COMP4702 Lecture 8

Bagging and Boosting

Create a predictor by building a collection (or committee) of base models and combining them together
Produces favourable properties that mean they often achieve excellent performance

Bagging

Borrowing the idea of bootstrapping from statistics

Recall the bias-variance tradeoff - complex models potentially good for solving challenging problems and have low bias but have the potential to over fit to training data.
Bagging (bootstrap aggregating) is a resampling technique that reduces the variance of a model without increasing the bias.

Bootstrapping

A more general idea from computational statistics to quantify uncertainties in statistical estimators
Given a dataset $\mathcal{T}$ , create multiple datasets $\mathcal{T}^{(1)},\cdots,\mathcal{T}^{(B)}$ by sampling with replacement from $\mathcal{T}$ .
Bootstrapped dataset will have multiple copies of some data points and miss some others but many statistical properties preserved.
Assume that the size of every bootstrapped dataset is equal to the size of the original dataset
The bootstrapping algorithm is as follows:

Data: Training dataset $\mathcal{T}=\lbrace{\bf{x}}_i,y_i\rbrace_{i=1}^{n}$

Result: Bootstrapped data $\tilde{\mathcal{T}}=\lbrace\tilde{\bf{x}}_i, \tilde{y}_i\rbrace_{i=1}^{n}$

For $i=1,\cdots, n$ do
| Sample $\ell$ uniformly on the set of integers $\lbrace1,\cdots,n\rbrace$
| Set $\tilde{\bf{x}}_i={\bf{x}}_\ell$ and $\tilde{y}_i=y_\ell$
end

Essentially, create a “bootstrapped” dataset by sampling with replacement from the original dataset $\mathcal{T}$

Bootstrapping Example

Consider a dataset generated from some (unknown) function denoted by the dotted line in the figure below.

Figure 1 Visualisation of Data for Bootstrapping Example

From this dataset, we sample with replacement and create nine bootstrapped regression trees

Figure 2 Created 9 bootstrapped trees from the above dataset

We can see that the bootstrapped model fits the curve much better.
- Furthermore, in the regression tree learned from all the data, the prediction point $x_\star$ is quite far away from its true value.
- The error is decreased when predicting using the bootstrapped regression trees.

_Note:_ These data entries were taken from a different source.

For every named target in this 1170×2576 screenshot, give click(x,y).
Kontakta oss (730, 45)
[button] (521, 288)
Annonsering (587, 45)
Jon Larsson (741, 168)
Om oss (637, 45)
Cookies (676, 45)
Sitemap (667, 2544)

Figure 3 Observe that the resulting model (Right)

The technique of bagging creates $B$ bootstrapped datasets, and trains $B$ base models - one on each dataset.
For each prediction, the predictions of the base models are combined together to form an ensemble.
For regression or class probabilities, the output is the average of the base models’ prediction
$\hat{y}_\text{bag}({\bf{x}_\star})=\frac{1}{B}\sum_{b=1}{B} \tilde{y}^{(b)}({\bf{x}_\star}) \ \ \ \ \ \ \ \ \ \text{or} \ \ \ \ \ \ \ \ \ {\bf{g}}_\text{bag}({\bf{x}_\star})=\frac{1}{B}\sum_{b=1}{B}\tilde{{\bf{g}}}^{(b)}({\bf{x}_\star}) \tag{7.1}$
For hard classification labels, take a majority vote of all base models.

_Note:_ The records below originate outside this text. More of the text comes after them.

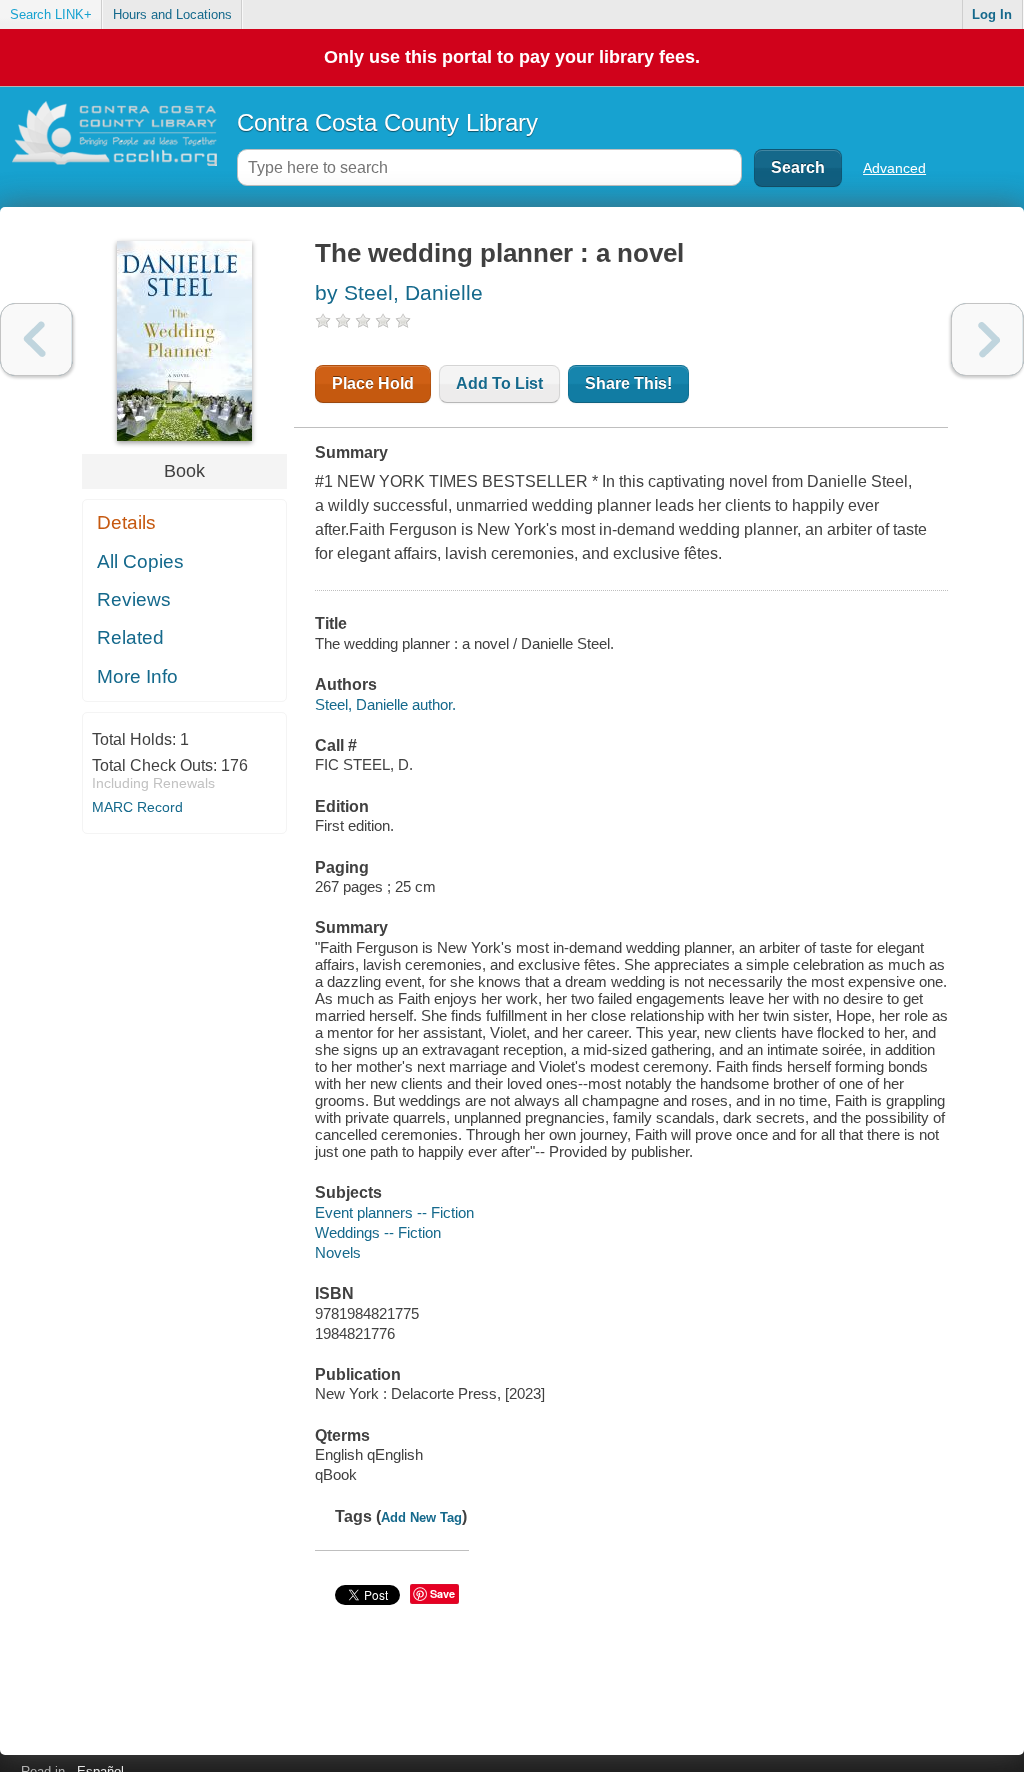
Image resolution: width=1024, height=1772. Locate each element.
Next (987, 339)
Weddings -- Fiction (378, 1232)
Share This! (628, 383)
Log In (992, 14)
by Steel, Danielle (399, 292)
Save (442, 1593)
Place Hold (373, 383)
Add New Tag (421, 1517)
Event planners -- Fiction (394, 1212)
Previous (36, 339)
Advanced (894, 168)
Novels (338, 1252)
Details (126, 522)
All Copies (140, 561)
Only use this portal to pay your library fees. (512, 57)
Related (130, 637)
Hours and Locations (172, 14)
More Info (137, 676)
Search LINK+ (51, 14)
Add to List (499, 383)
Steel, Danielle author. (385, 704)
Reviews (134, 599)
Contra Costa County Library (387, 122)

How does Bagging reduce the variance of models?

Consider a collection of random variables $z_1,\cdots,z_B$ $z_{1}, \dots, z_{B}$ .
- Let the mean and variance of these variables be $\mu$ and $\sigma^2$
- Let average correlation between pairs be $\rho$
Mean and the variance of these variables (e.g., ensemble output) given by Equation 7.2a and 7.2b

\mathbb{E}=\left[\frac{1}{B}\sum_{b=1}^{B} z_b\right]=\mu\tag{7.2a}

\text{Var}=\left[\frac{1}{B} \sum{b=1}{B} z_b\right]=\frac{1-\rho}{B} \sigma^2 + \rho\sigma^2\tag{7.2b}

We can see that:
- The mean is unaffected
- The variance decreases as $B$ increases
- The less correlated the variables are, the smaller the variance
Typically, the test error of the ensemble will decrease as the size of the ensemble increases
- We can see this in Example 7.3, where an increase in the size of the ensemble decreases the squared test error.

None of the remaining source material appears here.